Enfin, le recours à des fondations caritatives, ou à but non-lucratif, peut apparaître comme une solution, en particulier si les secteurs où il faut investir, comme la santé ou l’enseignement, ne permettent pas de dégager des profits importants. Mais alors, on aboutit à abandonner à des groupes idéologiques des pans entiers de l’appareil d’Etat.

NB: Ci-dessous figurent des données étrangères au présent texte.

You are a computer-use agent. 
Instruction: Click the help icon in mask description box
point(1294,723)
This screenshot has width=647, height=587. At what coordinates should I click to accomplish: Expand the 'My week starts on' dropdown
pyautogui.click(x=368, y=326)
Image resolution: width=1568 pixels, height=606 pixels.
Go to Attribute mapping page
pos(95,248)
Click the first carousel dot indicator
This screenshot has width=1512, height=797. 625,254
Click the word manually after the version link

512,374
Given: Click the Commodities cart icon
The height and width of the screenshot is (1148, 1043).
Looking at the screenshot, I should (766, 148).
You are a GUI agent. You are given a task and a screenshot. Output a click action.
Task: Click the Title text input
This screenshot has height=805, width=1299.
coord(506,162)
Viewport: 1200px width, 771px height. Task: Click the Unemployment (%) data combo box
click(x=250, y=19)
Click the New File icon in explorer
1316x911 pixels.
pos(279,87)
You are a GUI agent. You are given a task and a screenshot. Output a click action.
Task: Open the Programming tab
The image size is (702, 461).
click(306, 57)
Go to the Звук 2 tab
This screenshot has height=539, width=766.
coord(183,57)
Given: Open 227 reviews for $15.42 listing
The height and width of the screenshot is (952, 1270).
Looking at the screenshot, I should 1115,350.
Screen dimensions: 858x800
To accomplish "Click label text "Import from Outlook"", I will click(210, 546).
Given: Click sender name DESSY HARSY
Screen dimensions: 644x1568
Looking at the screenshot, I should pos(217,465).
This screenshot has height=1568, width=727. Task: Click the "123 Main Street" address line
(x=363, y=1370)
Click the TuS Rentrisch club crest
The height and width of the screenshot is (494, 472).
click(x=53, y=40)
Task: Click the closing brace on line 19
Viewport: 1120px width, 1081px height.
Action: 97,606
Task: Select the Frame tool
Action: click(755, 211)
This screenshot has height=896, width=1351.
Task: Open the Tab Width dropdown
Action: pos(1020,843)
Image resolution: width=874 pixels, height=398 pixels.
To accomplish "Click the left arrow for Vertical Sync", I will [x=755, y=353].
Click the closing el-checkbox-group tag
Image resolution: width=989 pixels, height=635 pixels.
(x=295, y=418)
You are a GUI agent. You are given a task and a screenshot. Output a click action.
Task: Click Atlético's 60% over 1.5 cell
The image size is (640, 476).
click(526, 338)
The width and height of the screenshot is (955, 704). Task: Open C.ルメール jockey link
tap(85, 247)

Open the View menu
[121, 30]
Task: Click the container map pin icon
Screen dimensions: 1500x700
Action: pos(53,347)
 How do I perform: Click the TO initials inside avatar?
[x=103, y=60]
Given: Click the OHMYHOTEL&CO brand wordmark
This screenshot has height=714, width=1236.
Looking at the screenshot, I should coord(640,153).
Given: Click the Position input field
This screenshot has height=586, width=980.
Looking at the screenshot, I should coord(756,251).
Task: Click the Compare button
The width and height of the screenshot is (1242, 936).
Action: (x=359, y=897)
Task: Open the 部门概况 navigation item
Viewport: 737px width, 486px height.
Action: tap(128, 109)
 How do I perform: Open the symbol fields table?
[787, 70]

Si l’on considère par exemple la lutte contre le SIDA, on constate qu’en Tanzanie, près de 98% de cette lutte est financée par des fonds non-lucratifs privés[9], ce qui représente plus de 80% du budget de la santé en Tanzanie[10]. On peut alors se poser ouvertement la question d’un possible conflit de priorités entre ces fonds et les gouvernements[11], les fonds cherchant à montrer à leurs « donneurs » que l’argent a bien été utilisé dans la lutte contre le SIDA alors qu’une approche plus scientifique montre qu’il serait important de traiter aussi d’autres maladies infectieuses qui accompagnent, voire qui encouragent, l’épidémie du SIDA[12]. D’une manière générale, l’existence de ces conflits d’intérêts, et de la possible prise de contrôle par des groupes privés sur les politiques publiques, a été montrée dans plusieurs études[13].

 

D’une manière plus générale, il faut ici s’interroger sur la pertinence de solutions qui sont proposées, voire encouragées, par l’OCDE et qui font fi trop rapidement de problèmes politiques importants, quand elles n’aboutissent pas à rendre pire la situation qu’elles prétendaient résoudre. En fait, la réduction à un outillage présenté comme purement technique dans ce qui est du domaine des politiques publiques soulève un problème constaté depuis plus de 10 ans[14]. La question de l’investissement est certainement une question centrale dans le développement, et cet investissement est à la fois matériel et immatériel. Mais, l’exemple du développement des pays asiatiques nous indique l’importance à la fois de la légitimité de l’acteur public, et d’un consensus fort autour de cet acteur public[15]. En un sens le « nationalisme » peut être considéré comme une idéologie favorable au développement.

 

 3. Penser le développement hors des préjugés.

 

Il faut, alors, revenir sur le non-dit qui structure cette conférence. Si l’on peut en dire qu’une politique qui associe l’ouverture à de bonnes mesures macroéconomiques est en général meilleure qu’une politique associant le protectionnisme à des mauvaises mesures macroéconomiques, ceci ne tient nullement au protectionnisme. Ceci, en réalité, tient bien plus à la qualité des dites mesures macroéconomiques qu’à celle de l’ouverture[16]. De fait, les pays qui ont associé des politiques protectionnistes à des bonnes politiques macroéconomiques connaissent des taux de croissance qui sont largement supérieurs à ceux des pays plus ouverts, ce qui invalide le résultat précédent sur l’ouverture[17].